## Exercise aim
Repeat everything in the listing below from the line containing "This screenshot has height=900, width=507." down to the line containing "center [62, 58].", keeping both of those lines.

+++

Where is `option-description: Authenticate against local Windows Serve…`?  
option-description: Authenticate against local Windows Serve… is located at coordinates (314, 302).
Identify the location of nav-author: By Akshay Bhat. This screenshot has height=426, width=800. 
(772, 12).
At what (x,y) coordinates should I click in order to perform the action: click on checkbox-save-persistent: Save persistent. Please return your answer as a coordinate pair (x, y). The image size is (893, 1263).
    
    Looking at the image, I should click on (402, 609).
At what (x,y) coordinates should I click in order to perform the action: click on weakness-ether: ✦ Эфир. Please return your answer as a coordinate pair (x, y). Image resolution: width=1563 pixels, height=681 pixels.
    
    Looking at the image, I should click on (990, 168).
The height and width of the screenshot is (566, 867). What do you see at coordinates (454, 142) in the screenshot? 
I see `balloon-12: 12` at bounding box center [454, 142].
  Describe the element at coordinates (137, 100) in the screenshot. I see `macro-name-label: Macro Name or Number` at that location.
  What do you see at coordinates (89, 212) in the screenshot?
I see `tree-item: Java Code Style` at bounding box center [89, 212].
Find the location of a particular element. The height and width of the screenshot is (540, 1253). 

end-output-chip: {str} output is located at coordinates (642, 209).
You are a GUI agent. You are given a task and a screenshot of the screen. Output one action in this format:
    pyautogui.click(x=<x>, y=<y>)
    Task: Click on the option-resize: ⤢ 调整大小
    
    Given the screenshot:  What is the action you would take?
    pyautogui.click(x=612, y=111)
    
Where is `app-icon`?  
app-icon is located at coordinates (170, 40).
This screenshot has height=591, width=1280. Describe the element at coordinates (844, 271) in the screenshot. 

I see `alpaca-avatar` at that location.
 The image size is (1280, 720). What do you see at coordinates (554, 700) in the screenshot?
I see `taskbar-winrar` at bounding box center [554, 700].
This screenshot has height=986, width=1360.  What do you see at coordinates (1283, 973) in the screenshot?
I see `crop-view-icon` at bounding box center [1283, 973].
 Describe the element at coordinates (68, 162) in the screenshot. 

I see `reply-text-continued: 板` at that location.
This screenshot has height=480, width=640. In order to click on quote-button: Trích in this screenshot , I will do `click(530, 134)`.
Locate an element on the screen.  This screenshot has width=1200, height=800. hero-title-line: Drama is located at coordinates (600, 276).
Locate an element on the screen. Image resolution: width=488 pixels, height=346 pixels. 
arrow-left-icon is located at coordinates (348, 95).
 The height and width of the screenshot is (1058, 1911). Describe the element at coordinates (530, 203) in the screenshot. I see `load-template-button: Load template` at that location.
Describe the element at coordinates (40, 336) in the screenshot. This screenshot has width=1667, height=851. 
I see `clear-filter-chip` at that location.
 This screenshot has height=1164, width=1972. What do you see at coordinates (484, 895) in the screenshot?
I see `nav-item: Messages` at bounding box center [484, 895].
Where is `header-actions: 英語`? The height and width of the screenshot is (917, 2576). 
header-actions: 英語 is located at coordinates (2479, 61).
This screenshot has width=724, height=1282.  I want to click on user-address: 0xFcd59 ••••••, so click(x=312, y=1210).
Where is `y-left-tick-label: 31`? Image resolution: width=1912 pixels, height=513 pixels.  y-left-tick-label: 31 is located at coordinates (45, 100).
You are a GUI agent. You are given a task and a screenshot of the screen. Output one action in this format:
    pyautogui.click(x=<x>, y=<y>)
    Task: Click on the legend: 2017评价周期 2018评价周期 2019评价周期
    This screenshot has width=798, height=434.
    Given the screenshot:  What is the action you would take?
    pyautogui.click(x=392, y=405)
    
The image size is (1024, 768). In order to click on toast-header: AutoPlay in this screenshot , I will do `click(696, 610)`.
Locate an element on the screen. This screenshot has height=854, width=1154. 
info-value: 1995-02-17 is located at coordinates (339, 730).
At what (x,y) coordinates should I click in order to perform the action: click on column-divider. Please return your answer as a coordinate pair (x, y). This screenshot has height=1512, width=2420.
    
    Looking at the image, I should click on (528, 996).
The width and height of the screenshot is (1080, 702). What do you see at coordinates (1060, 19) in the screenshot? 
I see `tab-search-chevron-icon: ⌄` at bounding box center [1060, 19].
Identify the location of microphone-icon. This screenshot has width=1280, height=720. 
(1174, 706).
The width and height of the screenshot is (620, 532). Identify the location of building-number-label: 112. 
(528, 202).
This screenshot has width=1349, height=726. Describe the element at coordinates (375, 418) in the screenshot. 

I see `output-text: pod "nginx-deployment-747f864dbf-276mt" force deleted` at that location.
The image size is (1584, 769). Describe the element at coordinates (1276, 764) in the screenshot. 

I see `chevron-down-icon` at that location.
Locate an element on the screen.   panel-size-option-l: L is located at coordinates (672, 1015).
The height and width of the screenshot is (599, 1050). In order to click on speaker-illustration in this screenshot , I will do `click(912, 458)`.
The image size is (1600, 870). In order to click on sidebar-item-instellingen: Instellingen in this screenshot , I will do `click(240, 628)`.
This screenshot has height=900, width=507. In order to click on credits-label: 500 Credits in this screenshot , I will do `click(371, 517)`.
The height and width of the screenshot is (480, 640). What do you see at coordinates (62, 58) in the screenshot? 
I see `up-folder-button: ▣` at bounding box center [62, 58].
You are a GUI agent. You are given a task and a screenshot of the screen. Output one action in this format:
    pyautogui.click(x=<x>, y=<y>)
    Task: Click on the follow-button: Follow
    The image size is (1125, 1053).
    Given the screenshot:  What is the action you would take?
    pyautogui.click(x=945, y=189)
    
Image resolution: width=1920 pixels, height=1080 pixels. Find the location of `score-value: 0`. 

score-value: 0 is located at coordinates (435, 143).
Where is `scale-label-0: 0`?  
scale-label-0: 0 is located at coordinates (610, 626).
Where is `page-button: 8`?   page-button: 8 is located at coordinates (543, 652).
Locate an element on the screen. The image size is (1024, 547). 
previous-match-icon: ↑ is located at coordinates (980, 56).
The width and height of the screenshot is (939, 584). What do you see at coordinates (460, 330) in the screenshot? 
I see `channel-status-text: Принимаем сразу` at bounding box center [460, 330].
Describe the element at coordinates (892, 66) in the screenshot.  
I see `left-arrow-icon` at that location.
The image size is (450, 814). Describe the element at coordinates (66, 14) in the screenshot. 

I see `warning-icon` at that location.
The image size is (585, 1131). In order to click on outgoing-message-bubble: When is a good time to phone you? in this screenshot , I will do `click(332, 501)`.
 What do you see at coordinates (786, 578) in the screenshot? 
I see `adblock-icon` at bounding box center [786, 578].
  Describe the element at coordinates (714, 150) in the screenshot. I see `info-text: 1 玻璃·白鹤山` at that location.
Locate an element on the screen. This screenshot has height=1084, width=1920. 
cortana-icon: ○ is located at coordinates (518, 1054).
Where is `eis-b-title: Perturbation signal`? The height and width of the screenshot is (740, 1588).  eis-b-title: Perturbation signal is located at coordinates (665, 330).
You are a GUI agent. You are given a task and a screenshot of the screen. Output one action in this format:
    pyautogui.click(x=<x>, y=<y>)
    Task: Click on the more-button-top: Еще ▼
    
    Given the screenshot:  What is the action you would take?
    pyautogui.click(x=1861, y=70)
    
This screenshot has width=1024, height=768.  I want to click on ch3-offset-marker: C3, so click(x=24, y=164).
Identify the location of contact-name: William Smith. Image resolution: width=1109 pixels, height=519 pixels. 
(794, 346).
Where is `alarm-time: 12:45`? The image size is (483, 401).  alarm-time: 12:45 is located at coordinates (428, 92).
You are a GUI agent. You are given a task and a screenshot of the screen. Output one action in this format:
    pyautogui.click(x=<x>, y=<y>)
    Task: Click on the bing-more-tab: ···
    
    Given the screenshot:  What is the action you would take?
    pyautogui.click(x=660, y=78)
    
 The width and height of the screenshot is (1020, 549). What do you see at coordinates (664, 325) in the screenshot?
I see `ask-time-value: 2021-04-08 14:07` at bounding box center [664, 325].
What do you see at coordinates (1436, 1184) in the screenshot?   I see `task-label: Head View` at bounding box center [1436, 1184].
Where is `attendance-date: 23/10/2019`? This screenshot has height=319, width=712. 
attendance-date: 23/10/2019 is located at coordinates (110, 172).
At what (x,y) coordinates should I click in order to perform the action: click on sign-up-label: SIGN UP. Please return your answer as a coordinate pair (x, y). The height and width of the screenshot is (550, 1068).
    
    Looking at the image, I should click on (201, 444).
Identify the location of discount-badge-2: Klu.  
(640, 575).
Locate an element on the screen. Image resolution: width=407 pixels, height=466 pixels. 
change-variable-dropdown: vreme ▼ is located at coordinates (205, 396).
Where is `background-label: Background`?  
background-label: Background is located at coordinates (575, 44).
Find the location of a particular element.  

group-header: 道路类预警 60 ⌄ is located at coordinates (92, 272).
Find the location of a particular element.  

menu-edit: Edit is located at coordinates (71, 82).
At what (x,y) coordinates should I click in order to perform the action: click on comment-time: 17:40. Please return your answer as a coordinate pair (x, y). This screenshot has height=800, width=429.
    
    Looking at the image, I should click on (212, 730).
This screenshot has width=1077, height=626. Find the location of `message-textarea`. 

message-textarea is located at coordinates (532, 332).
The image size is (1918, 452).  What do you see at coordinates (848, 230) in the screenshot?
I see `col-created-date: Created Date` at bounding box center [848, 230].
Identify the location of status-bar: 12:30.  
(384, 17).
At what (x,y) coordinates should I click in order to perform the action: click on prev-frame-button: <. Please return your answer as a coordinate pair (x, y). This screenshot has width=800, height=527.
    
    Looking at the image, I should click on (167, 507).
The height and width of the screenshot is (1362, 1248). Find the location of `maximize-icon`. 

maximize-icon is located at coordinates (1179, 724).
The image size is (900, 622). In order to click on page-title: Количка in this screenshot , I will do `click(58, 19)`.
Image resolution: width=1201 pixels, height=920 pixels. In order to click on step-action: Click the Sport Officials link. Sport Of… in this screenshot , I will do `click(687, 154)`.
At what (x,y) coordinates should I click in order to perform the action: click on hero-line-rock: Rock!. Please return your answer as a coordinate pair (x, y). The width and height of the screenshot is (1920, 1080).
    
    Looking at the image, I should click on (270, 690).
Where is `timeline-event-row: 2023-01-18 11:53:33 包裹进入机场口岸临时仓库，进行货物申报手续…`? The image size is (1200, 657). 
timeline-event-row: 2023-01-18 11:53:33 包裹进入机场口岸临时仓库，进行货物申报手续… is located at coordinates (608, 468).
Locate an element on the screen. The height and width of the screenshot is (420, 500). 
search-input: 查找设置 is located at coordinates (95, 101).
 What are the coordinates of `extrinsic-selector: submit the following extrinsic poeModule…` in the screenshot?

+++

## Solution to this exercise
This screenshot has height=900, width=507. In order to click on credits-label: 500 Credits in this screenshot , I will do `click(371, 517)`.
The height and width of the screenshot is (480, 640). What do you see at coordinates (62, 58) in the screenshot? 
I see `up-folder-button: ▣` at bounding box center [62, 58].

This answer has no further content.